肩に置かれた煉獄の手に、微かに力が籠る。

「後夜祭のステージが始まるまで、まだまだ時間があるだろう?みょうじ先生さえ良かったら一緒に学園祭を見て回らないか?」
「え、でも……、」

皆仲良くやっているとはいえ、図書室を生徒だけにして大丈夫だろうか?そんななまえの不安を感じ取ったのだろう、煉獄はにっこりと笑いながら口を開く。

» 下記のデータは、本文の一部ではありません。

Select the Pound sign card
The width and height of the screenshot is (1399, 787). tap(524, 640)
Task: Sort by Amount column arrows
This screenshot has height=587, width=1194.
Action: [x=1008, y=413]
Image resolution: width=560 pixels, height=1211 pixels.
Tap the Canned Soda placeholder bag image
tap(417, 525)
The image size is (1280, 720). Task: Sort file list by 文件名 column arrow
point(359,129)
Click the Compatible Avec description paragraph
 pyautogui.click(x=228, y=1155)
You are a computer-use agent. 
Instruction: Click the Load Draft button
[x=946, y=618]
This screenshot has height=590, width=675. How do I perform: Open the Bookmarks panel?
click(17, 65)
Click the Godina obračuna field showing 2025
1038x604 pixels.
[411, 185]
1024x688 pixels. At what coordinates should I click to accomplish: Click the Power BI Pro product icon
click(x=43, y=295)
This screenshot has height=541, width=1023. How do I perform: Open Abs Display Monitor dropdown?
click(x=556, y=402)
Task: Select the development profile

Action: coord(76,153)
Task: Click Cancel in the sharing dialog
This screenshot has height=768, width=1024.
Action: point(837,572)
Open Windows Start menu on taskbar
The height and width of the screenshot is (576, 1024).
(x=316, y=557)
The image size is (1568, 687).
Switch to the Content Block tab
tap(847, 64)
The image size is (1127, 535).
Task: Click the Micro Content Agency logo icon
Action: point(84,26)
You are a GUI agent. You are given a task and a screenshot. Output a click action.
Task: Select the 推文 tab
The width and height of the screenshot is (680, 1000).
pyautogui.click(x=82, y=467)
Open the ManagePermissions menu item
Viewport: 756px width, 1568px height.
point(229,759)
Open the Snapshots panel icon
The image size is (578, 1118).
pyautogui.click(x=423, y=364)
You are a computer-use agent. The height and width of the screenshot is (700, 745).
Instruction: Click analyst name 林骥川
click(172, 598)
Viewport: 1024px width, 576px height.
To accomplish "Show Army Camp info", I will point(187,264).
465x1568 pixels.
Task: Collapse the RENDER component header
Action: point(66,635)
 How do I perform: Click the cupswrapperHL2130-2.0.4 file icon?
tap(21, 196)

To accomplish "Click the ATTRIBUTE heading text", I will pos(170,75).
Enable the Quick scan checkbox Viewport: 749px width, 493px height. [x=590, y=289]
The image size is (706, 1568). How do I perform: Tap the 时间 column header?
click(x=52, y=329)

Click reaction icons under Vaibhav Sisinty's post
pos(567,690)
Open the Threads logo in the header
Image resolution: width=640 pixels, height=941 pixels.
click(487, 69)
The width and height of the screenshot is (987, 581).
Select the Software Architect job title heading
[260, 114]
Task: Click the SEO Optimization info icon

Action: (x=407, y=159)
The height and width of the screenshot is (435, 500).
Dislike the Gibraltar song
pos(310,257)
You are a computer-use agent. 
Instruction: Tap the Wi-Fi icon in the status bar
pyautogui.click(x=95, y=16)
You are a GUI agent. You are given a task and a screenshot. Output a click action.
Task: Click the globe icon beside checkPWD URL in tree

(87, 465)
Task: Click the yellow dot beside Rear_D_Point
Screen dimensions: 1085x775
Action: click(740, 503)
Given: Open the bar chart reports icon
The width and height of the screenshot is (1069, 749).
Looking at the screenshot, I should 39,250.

「彼らだってもうすぐ大人だ。みな熱心に活動しているし、教員が付いていなくても大丈夫だろう!」
「……そうですね!他のお店の見回り・・・もしなきゃいけないですし!」

見回り、と煉獄はなまえの言葉を繰り返す。そういう意味で言ったのでは無かったが、その輝かしい笑顔にわざわざ異を唱えるのもはばかられた。
やはり、こんなやり方では彼女には伝わらないか。
そう心の中で独りごちながらも、煉獄は笑顔を絶やさなかった。

「――では、とりあえず俺のクラスでたこ焼きでも食べるか!!」

そう言って、煉獄はなまえの背を押して歩き始める。綿密な下調べの甲斐あって、自身が担任するクラスには若い女性の好きそうな“映え”を意識した、可愛くて美味しいたこ焼きが並んでいる。

とりあえず今日の所は、この頓珍漢な同僚の胃袋を掴むことにしよう。
煉獄はそう心に決めたのだった。